Building and running NEMO 4.0

What is NEMO?

NEMO, which expands to Nucleus for European Modelling of the Ocean, is a state-of-the-art modelling framework for research activities and forecasting services in ocean and climate sciences, developed in a sustainable way by a European consortium. (https://www.nemo-ocean.eu/)

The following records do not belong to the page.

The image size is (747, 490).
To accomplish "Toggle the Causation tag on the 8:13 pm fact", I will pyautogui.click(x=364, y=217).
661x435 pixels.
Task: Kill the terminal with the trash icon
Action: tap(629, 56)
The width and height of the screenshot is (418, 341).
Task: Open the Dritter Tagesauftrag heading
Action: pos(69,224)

The version for which the following notes are valid is 4.0

Installing NEMO

Instructions for installing and running NEMO can be found in https://forge.ipsl.jussieu.fr/nemo/chrome/site/doc/NEMO/guide/html/install.html

The first thing to do is to set up the software environment: compilers, MPI and support libraries. When building to run on the HPC-AI Advisory Council’s clusters, the requisite HDF5, NetCDF and FCM libraries are made available using environment modules.

module purge
module load intel/2019.5.281 hpcx/2.5.0
module load hdf5/1.10.4-i195h250 netcdf/4.6.2-i195h250 fcm/2017.10.0

One additional library required by NEMO is XIOS; the Installation Guide recommends using version 2.5 rather than the latest available version. Instructions for building and testing XIOS are found here. First, check out a copy of XIOS version 2.5 (the command below extracts it to a new directory called XIOS).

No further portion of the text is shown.